Ali Haddad est un milliardaire heureux. Très heureux. Même en pleine crise financière, il demeure parmi les rares richissimes businessmen qui développent des méga-projets en Algérie. Et cette fois-ci, il vient de frapper un grand coup. La Banque Nationale d’Algérie (BNA) vient de lui débloquer un crédit qui avoisine les  200 millions de dollars pour financer sa future aciérie à Annaba qui produira pas moins de 500 mille tonnes de fer. 

Selon nos investigations, Ali Haddad a d’ores et déjà versé la première tranche de 15 % du coût de ce projet, à savoir environ 20 millions de dollars, au profit des italiens de Danieli, l’entreprise qui va réaliser les travaux de cette future aciérie.

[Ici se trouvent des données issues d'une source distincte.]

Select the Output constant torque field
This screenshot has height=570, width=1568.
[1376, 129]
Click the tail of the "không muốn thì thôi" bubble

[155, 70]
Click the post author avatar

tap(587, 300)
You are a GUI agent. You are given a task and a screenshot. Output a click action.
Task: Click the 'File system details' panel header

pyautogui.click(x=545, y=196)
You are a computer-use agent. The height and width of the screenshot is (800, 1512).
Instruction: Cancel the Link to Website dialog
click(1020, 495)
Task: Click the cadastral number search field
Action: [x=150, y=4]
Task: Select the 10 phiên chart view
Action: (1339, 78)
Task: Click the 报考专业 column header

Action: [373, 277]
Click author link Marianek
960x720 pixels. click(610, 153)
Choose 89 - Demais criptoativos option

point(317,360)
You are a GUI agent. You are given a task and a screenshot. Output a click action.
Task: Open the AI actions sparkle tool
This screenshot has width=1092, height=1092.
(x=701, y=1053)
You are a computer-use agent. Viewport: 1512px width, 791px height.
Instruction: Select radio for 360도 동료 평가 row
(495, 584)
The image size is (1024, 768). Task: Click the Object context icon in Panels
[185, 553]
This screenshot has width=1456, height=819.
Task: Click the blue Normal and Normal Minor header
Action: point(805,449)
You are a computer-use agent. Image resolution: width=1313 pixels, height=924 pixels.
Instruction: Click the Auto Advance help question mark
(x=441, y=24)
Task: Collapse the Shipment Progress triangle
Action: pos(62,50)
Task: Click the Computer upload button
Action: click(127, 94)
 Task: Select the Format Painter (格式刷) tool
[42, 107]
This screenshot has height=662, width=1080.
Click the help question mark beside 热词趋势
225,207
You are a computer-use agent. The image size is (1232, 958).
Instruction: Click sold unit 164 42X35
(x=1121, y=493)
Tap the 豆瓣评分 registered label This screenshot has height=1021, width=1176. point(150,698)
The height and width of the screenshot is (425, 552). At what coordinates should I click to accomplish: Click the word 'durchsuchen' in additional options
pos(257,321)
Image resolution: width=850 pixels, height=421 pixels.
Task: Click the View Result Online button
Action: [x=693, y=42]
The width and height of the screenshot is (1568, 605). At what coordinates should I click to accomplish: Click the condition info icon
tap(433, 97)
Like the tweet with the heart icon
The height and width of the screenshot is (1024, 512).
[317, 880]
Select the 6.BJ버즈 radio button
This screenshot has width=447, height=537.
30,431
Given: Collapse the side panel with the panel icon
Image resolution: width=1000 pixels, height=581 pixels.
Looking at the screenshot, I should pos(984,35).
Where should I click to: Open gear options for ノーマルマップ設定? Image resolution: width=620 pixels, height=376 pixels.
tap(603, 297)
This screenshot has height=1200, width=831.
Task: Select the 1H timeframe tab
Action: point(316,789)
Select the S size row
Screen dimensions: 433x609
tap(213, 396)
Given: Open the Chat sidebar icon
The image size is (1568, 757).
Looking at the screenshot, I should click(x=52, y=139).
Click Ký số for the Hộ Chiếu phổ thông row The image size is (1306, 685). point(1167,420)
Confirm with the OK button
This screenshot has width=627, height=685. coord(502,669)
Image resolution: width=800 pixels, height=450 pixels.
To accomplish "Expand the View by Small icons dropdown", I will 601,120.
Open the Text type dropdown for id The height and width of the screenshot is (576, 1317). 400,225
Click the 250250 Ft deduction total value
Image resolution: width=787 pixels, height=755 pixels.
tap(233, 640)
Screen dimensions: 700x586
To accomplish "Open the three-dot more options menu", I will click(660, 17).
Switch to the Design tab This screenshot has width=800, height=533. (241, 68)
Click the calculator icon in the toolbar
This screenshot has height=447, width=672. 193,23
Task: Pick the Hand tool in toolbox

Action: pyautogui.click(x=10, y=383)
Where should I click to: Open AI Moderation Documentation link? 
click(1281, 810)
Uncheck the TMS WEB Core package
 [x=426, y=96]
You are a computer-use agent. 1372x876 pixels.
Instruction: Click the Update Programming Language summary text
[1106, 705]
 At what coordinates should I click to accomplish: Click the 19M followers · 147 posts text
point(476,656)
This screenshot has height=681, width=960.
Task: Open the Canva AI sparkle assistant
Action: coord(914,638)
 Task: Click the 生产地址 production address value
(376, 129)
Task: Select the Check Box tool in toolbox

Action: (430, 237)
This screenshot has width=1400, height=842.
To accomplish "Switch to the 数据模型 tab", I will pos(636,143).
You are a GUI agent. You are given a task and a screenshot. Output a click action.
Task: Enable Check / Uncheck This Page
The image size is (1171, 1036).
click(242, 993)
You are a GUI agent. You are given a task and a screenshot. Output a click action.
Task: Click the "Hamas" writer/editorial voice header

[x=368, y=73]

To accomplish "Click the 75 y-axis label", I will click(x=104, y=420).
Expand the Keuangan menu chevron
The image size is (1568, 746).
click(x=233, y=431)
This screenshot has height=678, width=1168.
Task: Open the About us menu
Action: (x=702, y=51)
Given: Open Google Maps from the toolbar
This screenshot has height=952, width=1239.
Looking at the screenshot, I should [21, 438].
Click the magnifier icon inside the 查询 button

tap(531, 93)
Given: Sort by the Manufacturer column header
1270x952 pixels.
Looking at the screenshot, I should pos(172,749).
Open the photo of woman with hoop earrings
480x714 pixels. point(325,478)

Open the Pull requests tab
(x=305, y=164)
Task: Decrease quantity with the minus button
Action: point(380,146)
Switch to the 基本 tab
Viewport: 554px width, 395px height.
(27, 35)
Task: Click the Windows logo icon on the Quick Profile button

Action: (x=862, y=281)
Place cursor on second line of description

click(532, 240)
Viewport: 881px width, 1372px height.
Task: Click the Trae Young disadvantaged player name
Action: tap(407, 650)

Le reste de la somme qui complétera le budget total nécessaire pour les couvrir les besois de la construction de la future usine d’acier a été transférée par la BNA sur le compte bancaire de Danieli. Et il s’agit de près de 200 millions de dollars, a-t-on appris ce dimanche.

La crise financière et la crise de liquidités qui frappent de plein fouet les banques publiques algériennes n’ont pas empêché le financement du méga-projet d’Ali Haddad. Il faut savoir que ce dernier compte construire également des hangars et d’autres partis de cette usine qui abritera également, a-t-on encore appris, un laminoir, à savoir une usine de transformation des métaux. Avec cette aciérie, Ali Haddad sera le troisième acteur important du marché du fer en Algérie après Tosyali, le géant turc qui détient en ce moment la plus importante unité de production de fer située dans la zone industrielle de Bethioua près d’Oran, et les qataris de Qatari Steel qui sont en train de réaliser l’immense complexe sidérurgique de Bellara à Jijel.

Pour faire aboutir ce projet, Ali Haddad a conclu un accord avec les italiens de Danieli, une entreprise classée parmi les trois plus grands fournisseurs de systèmes et équipements destinés à l’industrie des métaux.